The molecular mechanisms through which psilocybin prevents suicide: evidence from network pharmacology and molecular docking analyses.

Abstract

Psilocybin is among the most extensively studied psychedelics, with previous research suggesting its potential therapeutic role in suicide prevention. However, the precise mechanisms through which psilocybin may aid in suicide prevention remain unclear. This study thus employed network pharmacology and molecular docking tools to explore the mechanisms by which psilocybin may contribute to suicide prevention. Relevant drug- and disease-related targets were identified. Overlapping drug- and disease-related targets were extracted from the bioinformatics platform and imported into the STRING database to construct a protein-protein interaction (PPI) network. Key targets were selected based on topological parameters derived from network analyses conducted using Cytoscape 3.10.1. These key targets were further analyzed using GO and KEGG enrichment approaches conducted with the DAVID tool. A drug-disease-target-pathway network was subsequently constructed in Cytoscape 3.10.1. Finally, molecular docking analyses were performed to assess psilocybin's potential to interact with key targets using AutoDock Vina and the PyMOL software.

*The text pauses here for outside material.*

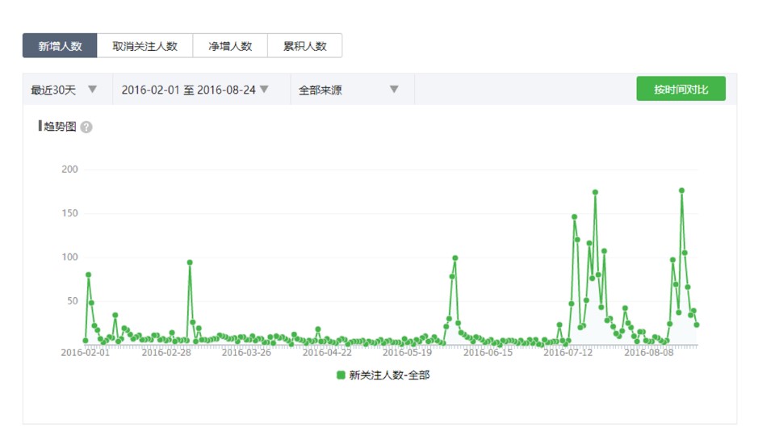Select the early March peak data point near 94

pyautogui.click(x=190, y=262)
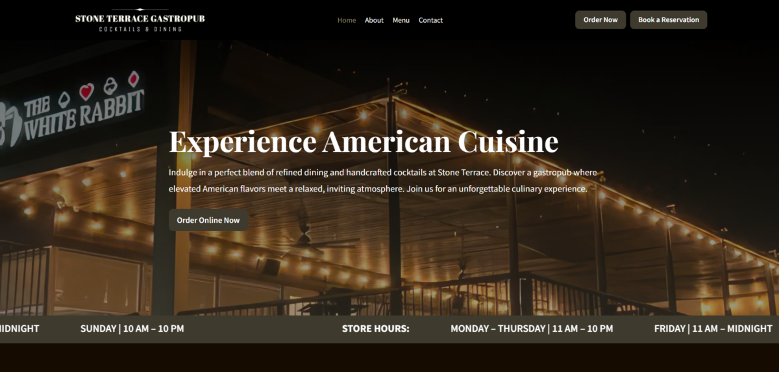Click the Experience American Cuisine heading
This screenshot has width=779, height=372.
(x=364, y=142)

A total of 46 potential targets associated with psilocybin and relevant to suicide treatment were identified, of which 13 were imported into the DAVID tool for enrichment analyses. Network analyses identified four targets-HTR2A, HTR2C, HTR7, and PRKACA-that may serve as therapeutic targets for psilocybin in suicide prevention. Enrichment analysis outcomes suggested that psilocybin may prevent suicide by modulating the serotonergic synapse and calcium signaling pathways. Molecular docking analyses revealed that HTR2A, HTR2C, HTR7, and PRKACA strongly bind to psilocybin. This study provides insights into the molecular mechanisms underlying the potential role of psilocybin in suicide prevention, offering a novel basis for further research.